▶ Study text:
Rick Nelson and Claude Peck dispense unasked-for advice about clothing, etiquette, culture, relationships, grooming and more.
RN: At lunch the other day, as the pianist played "In the Bleak Midwinter" -- music by Gustav Holst, by the way, and the kind of anti-"Jingle Bells" that a person might not normally associate with the up-tempo Skyroom -- my mind went to regret.
CP: I have told you before: Don't feel bad about the many times you have wounded me with your slights. Especially at this holiday season, you should know that I have forgiven you, over and over.
RN: I was hoping for something along the lines of a pair of Paul Smith socks, or an iTunes gift card. But if that's your idea of a Secret Santa gift, I'll take it.
CP: I know you regret the state of disrepair along your cherished Nicollet Mall. Are there other, more personal things that you wish to share? Just between us two, natch.
RN: There were those half-dozen or so disastrous blind dates in the late 1990s, precious hours of my life that I'm never going to get back.
CP: Hours? What about the years I spent working on books that never saw the light of day? Before you throw me a pity party, I will say they were nonetheless highly enjoyable pursuits, even if they brought neither fortune nor fame.

▶ Instructions:
1. In the column, who wrote the music for "In the Bleak Midwinter"?
2. Shorten the column's paragraph that begins "Hours? What about the years" while keeping its main facts.

▶ Supplied material:
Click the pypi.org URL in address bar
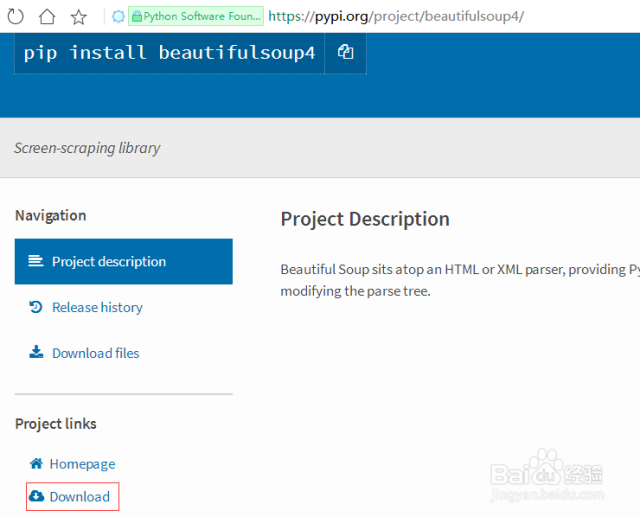 pyautogui.click(x=395, y=17)
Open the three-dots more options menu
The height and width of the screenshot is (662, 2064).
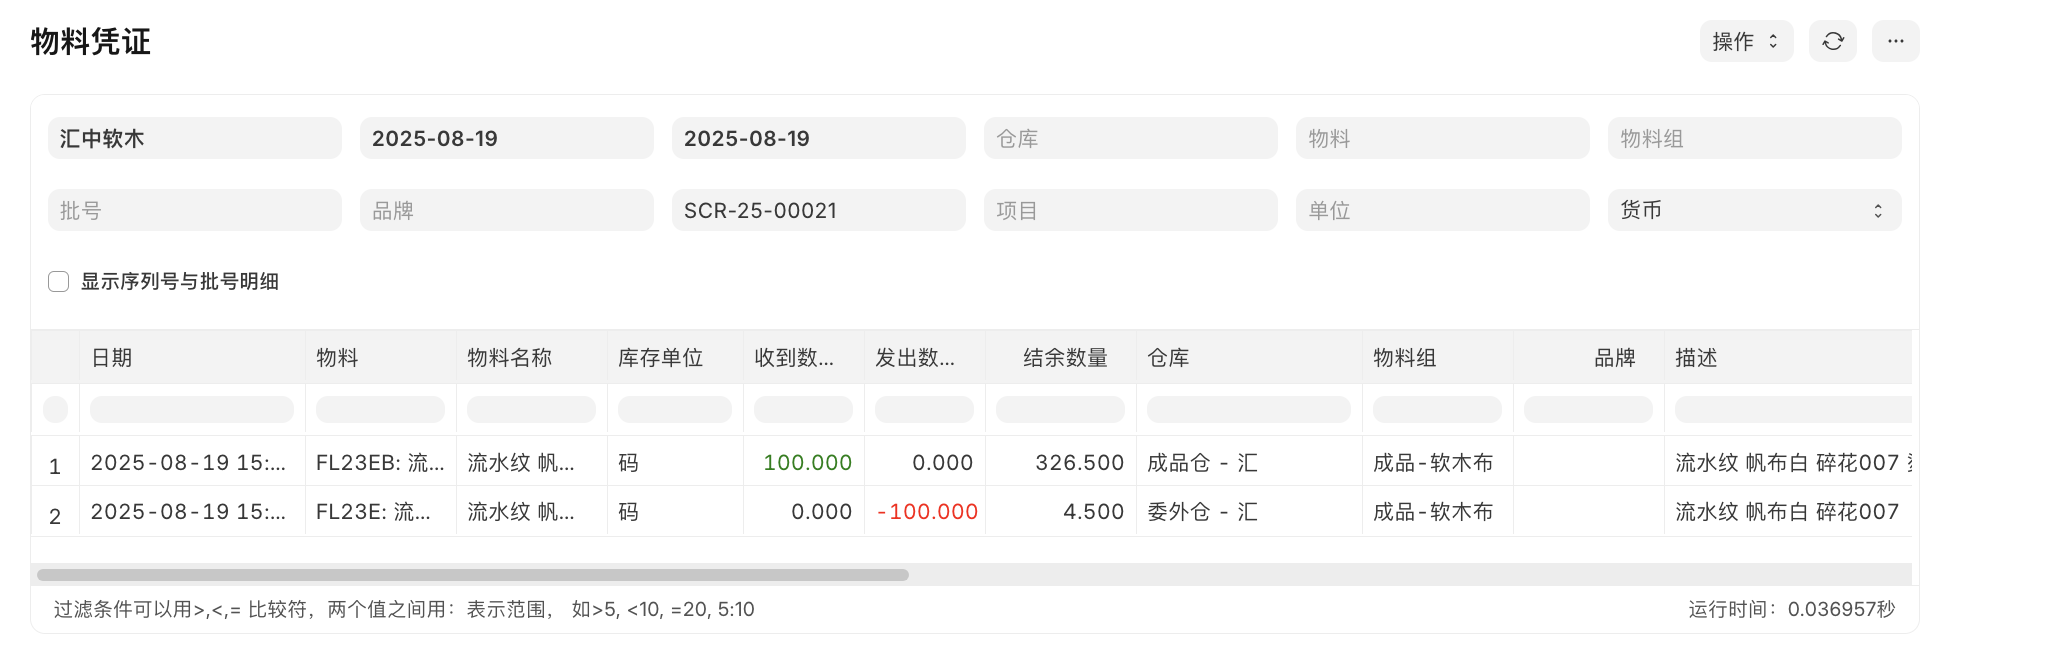pos(1895,41)
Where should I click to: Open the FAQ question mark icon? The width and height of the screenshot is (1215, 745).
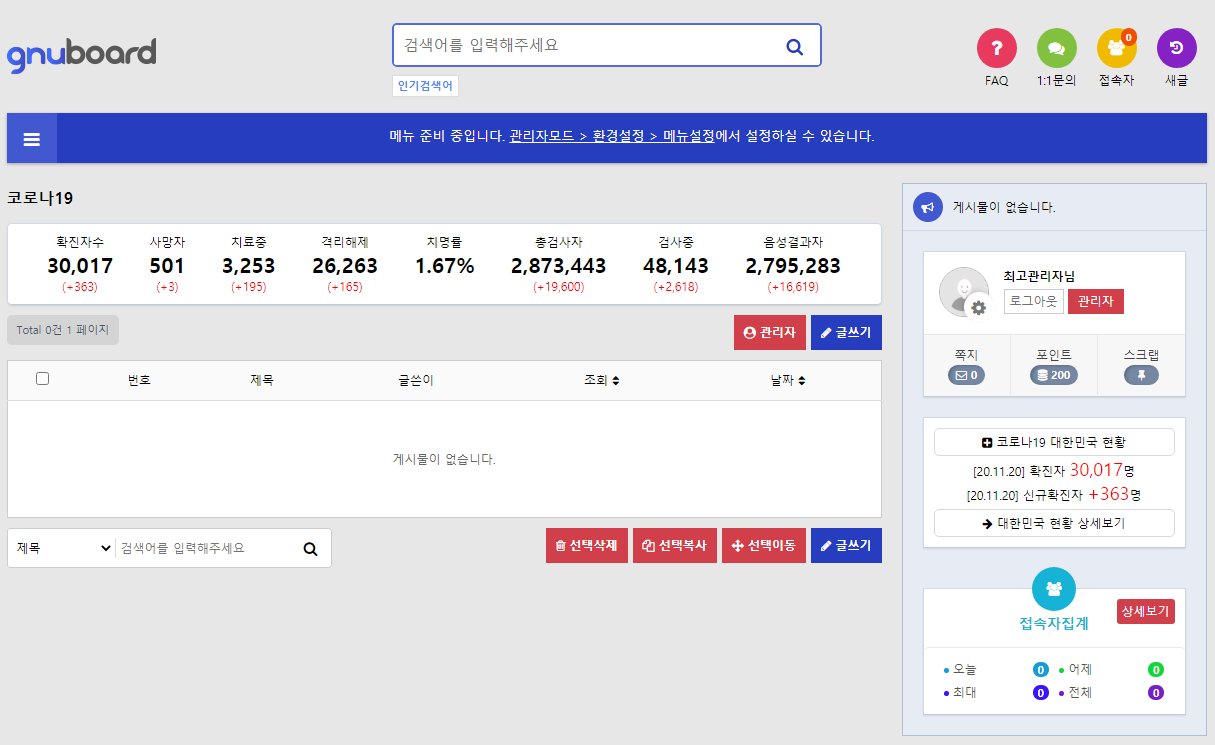point(996,48)
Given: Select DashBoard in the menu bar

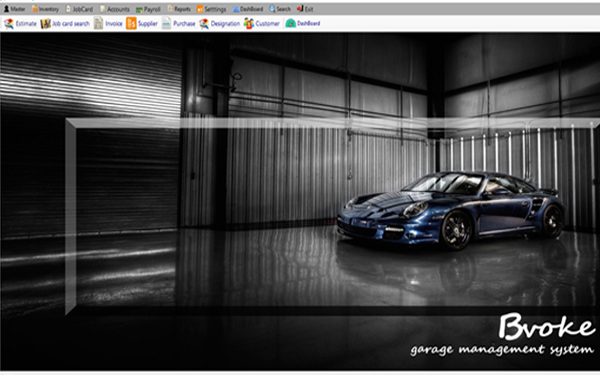Looking at the screenshot, I should 248,9.
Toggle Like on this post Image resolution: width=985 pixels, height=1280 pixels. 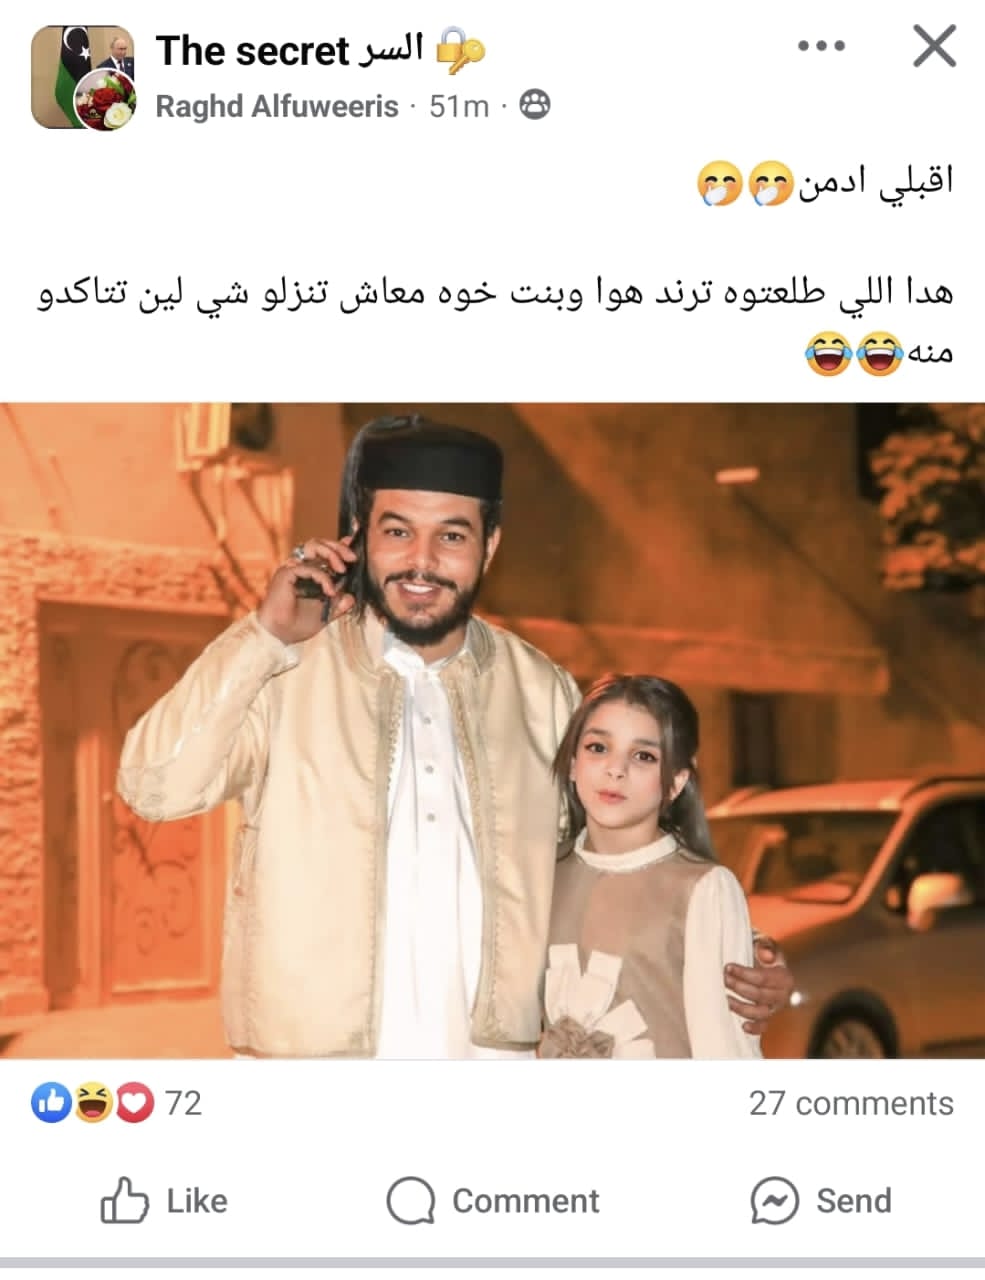coord(164,1200)
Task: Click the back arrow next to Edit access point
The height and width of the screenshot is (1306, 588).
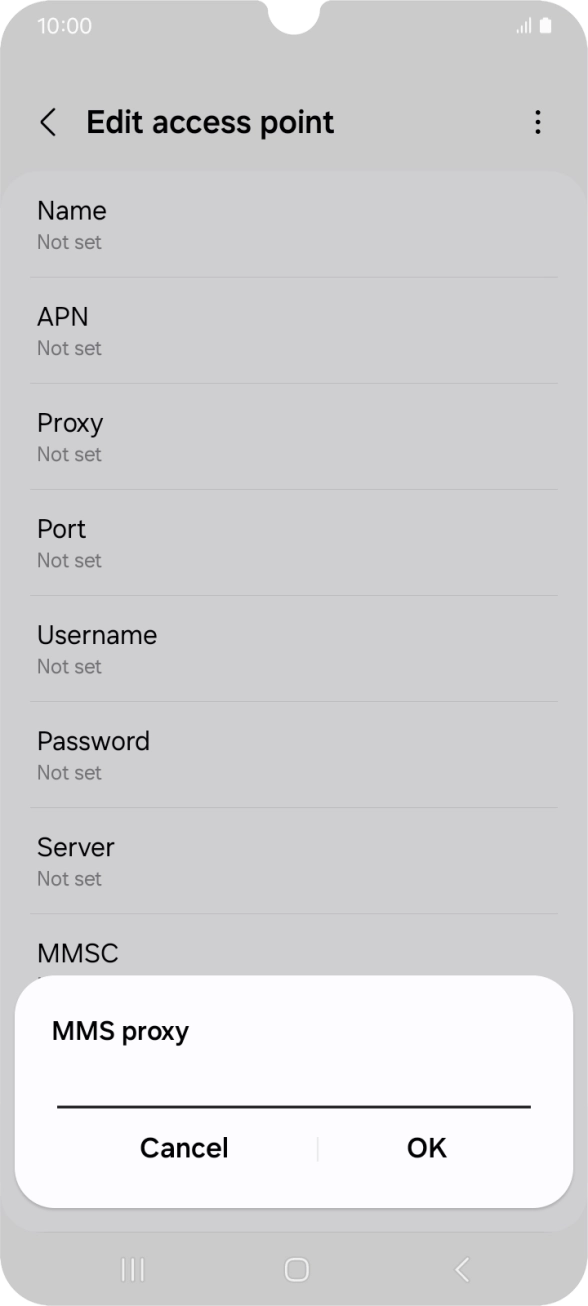Action: click(x=47, y=121)
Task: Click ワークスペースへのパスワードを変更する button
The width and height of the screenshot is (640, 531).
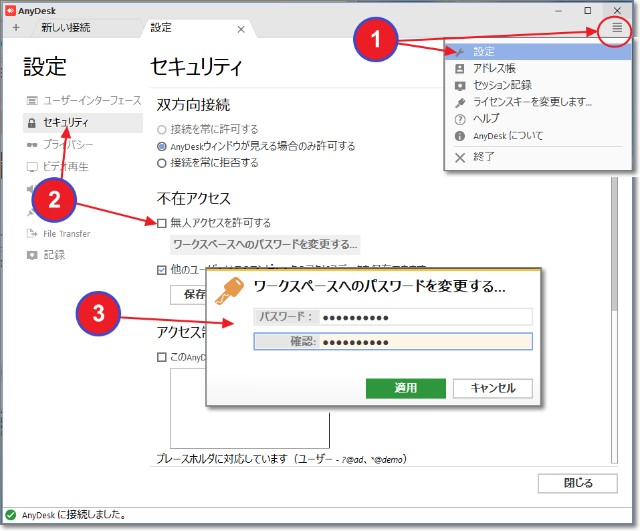Action: tap(265, 244)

▶ Responses to the tasks:
1. Gustav Holst

2. I've lost years, not hours, on books that were never published, yet I greatly enjoyed that work even though it brought no fortune or fame.